== Fragmento dado ==
....

Ayer zarpó el Holmberg para iniciar la campaña de juveniles de merluza y el viernes está previsto que parta el Oca Balda para la de prerreclutas de langostino. Los marineros sordos se quedaron abajo y sin libreta.
Ayer zarpó el Holmberg para iniciar la campaña de juveniles de merluza y el viernes está previsto que parta el Oca Balda para la de prerreclutas de langostino. Los marineros sordos se quedaron abajo y sin libreta.
Después de más de seis meses de inactividad absoluta en cuanto a realización de campañas de investigación se refiere, ayer el INIDEP comenzó a mostrar signos vitales.
Minutos después de las 12 partió de la segunda andana de la Base Naval el BIP “Eduardo Holmberg”, dando inicio a la campaña de Evaluación de abundancia de juveniles de merluza en la zona de cría norpatagónica”, que tendrá una duración de 28 días, con Claudia Dato como jefa científica e investigadores provenientes de Chubut y Santa Cruz.
Pese al inicio de las campañas, los reclamos salariales, de recategorización y mejoras en las condiciones laborales no han sido atendidos por las autoridades.

....

(Entradas de datos almacenados)
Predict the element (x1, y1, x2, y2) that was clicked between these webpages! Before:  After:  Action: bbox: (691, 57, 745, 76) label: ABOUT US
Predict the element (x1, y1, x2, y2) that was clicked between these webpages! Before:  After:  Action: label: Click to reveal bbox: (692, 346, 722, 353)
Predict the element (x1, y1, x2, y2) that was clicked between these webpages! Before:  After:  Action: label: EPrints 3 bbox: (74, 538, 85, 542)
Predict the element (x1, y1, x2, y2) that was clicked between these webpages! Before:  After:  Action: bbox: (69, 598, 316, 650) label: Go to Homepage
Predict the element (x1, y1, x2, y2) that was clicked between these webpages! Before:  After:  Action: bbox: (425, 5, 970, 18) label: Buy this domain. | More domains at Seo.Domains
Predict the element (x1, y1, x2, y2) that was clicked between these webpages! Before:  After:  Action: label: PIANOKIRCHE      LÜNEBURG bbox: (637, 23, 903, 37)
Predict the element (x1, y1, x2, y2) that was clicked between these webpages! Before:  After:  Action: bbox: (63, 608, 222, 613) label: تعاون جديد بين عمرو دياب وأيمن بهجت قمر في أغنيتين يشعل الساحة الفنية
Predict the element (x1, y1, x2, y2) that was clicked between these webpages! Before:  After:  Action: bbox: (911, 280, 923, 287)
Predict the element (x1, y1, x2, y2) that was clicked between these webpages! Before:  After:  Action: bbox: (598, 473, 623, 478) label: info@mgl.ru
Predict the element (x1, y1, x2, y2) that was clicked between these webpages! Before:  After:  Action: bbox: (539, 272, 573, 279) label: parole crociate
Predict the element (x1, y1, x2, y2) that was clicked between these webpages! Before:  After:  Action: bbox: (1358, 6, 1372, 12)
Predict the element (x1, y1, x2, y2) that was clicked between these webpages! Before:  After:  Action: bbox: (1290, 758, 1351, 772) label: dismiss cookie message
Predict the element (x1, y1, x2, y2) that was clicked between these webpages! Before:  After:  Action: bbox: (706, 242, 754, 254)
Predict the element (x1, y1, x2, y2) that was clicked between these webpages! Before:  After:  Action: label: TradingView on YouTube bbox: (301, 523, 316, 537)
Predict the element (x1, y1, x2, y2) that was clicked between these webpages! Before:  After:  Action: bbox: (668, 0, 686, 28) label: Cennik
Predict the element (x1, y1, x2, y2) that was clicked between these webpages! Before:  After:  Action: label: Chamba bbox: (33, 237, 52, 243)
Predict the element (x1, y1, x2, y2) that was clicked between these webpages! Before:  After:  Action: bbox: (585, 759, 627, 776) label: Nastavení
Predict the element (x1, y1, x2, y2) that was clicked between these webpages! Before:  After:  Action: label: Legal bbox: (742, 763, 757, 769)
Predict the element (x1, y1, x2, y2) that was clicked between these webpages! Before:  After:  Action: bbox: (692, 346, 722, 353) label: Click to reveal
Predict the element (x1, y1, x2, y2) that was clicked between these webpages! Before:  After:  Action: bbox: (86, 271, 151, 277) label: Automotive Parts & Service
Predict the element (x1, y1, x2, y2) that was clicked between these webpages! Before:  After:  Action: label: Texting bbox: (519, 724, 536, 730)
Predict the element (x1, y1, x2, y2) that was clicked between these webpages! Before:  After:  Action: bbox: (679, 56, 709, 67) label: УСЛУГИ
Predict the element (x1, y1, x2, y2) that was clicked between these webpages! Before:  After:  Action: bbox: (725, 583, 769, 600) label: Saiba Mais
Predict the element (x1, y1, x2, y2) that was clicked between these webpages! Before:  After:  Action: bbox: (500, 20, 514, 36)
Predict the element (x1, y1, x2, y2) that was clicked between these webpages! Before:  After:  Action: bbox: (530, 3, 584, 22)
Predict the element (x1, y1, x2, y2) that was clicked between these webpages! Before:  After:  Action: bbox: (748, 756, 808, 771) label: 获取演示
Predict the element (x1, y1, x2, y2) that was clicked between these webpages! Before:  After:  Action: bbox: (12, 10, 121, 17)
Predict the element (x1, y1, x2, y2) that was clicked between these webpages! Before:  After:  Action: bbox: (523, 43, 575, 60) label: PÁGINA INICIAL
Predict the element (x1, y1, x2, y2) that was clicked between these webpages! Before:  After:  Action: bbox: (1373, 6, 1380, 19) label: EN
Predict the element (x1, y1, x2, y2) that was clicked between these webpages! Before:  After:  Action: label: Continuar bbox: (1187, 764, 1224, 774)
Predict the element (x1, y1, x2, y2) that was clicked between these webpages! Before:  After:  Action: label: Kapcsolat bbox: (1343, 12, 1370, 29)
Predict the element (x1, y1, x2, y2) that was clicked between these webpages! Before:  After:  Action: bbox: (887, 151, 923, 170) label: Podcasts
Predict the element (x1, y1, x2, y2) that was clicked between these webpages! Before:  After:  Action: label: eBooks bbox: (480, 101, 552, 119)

....

== Orden de trabajo ==
Transcribe completo y sin alteraciones el fragmento sobre las campañas de investigación del INIDEP. El listado constituye un material aparte, independiente del fragmento.

== Solución ==
Ayer zarpó el Holmberg para iniciar la campaña de juveniles de merluza y el viernes está previsto que parta el Oca Balda para la de prerreclutas de langostino. Los marineros sordos se quedaron abajo y sin libreta.
Ayer zarpó el Holmberg para iniciar la campaña de juveniles de merluza y el viernes está previsto que parta el Oca Balda para la de prerreclutas de langostino. Los marineros sordos se quedaron abajo y sin libreta.
Después de más de seis meses de inactividad absoluta en cuanto a realización de campañas de investigación se refiere, ayer el INIDEP comenzó a mostrar signos vitales.
Minutos después de las 12 partió de la segunda andana de la Base Naval el BIP “Eduardo Holmberg”, dando inicio a la campaña de Evaluación de abundancia de juveniles de merluza en la zona de cría norpatagónica”, que tendrá una duración de 28 días, con Claudia Dato como jefa científica e investigadores provenientes de Chubut y Santa Cruz.
Pese al inicio de las campañas, los reclamos salariales, de recategorización y mejoras en las condiciones laborales no han sido atendidos por las autoridades.